### WORK ORDER
A word-for-word copy of the line containing "You are a computer-use agent. This" and every following line to the end of the data below is all the answer should hold.

[Collected data]

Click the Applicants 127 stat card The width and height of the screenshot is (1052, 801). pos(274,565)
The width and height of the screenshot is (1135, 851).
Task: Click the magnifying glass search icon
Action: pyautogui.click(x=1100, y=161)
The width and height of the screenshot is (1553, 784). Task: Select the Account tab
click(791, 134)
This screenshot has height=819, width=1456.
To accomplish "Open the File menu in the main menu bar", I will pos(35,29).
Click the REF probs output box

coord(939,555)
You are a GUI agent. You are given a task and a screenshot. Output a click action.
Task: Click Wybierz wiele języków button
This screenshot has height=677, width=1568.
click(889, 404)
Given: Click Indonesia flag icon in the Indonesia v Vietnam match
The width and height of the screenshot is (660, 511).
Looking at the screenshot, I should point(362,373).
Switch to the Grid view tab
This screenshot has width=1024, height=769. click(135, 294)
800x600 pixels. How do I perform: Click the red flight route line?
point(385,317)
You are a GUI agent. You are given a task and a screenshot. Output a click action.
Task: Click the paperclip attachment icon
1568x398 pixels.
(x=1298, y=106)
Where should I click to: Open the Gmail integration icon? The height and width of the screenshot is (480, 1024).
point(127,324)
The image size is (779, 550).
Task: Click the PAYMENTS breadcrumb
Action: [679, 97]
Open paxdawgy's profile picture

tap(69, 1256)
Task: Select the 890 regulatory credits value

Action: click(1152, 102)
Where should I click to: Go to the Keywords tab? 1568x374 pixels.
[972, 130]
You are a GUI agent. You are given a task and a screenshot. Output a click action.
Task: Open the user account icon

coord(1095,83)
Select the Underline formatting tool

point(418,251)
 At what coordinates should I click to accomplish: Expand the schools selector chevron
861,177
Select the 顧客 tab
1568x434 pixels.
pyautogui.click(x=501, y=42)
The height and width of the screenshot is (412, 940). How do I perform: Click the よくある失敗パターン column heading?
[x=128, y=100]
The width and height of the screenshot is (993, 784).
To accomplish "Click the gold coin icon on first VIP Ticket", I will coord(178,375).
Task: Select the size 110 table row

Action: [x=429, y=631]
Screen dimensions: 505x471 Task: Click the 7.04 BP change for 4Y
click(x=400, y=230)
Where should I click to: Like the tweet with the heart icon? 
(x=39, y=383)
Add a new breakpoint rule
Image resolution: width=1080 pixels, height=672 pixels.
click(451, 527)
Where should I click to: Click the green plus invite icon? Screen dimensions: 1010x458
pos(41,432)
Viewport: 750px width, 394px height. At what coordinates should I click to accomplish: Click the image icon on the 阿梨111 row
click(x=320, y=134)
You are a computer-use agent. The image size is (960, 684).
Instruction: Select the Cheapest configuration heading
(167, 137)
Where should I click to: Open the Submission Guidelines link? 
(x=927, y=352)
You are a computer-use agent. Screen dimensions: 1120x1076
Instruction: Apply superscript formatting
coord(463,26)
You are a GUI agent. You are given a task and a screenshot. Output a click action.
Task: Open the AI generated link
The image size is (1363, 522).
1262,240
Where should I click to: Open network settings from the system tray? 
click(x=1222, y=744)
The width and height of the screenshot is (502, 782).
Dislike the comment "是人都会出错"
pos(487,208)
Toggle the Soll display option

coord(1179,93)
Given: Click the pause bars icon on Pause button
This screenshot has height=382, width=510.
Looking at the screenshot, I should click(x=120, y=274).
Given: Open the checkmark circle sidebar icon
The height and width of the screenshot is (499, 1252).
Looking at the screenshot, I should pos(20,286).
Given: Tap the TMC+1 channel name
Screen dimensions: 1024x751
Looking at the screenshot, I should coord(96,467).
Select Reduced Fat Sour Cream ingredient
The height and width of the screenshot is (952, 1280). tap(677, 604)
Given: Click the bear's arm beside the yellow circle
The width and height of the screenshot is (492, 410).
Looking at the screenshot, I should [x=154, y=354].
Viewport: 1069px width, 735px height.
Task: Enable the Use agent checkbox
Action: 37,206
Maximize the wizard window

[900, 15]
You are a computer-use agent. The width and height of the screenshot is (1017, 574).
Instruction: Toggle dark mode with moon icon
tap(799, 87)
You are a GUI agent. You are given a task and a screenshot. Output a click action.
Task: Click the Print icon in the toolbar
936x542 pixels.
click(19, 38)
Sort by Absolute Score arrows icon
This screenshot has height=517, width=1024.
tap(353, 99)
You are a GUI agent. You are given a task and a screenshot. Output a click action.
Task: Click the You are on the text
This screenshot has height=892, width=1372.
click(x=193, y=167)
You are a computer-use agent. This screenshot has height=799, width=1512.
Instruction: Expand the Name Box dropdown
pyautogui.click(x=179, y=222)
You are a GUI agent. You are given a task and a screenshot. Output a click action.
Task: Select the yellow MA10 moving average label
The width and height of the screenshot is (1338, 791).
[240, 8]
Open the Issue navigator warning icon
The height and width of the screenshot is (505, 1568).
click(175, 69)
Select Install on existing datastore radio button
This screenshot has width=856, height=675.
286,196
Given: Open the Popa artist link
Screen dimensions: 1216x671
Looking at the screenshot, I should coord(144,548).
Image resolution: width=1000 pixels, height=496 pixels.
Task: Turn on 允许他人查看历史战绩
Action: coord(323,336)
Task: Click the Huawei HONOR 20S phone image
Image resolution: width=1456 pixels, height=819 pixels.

### YOUR SOLUTION
You are a computer-use agent. This screenshot has height=799, width=1512.
Instruction: Expand the Name Box dropdown
pyautogui.click(x=179, y=222)
You are a GUI agent. You are given a task and a screenshot. Output a click action.
Task: Select the yellow MA10 moving average label
The width and height of the screenshot is (1338, 791).
[240, 8]
Open the Issue navigator warning icon
The height and width of the screenshot is (505, 1568).
click(175, 69)
Select Install on existing datastore radio button
This screenshot has width=856, height=675.
286,196
Given: Open the Popa artist link
Screen dimensions: 1216x671
Looking at the screenshot, I should coord(144,548).
Image resolution: width=1000 pixels, height=496 pixels.
Task: Turn on 允许他人查看历史战绩
Action: coord(323,336)
Task: Click the Huawei HONOR 20S phone image
Image resolution: width=1456 pixels, height=819 pixels.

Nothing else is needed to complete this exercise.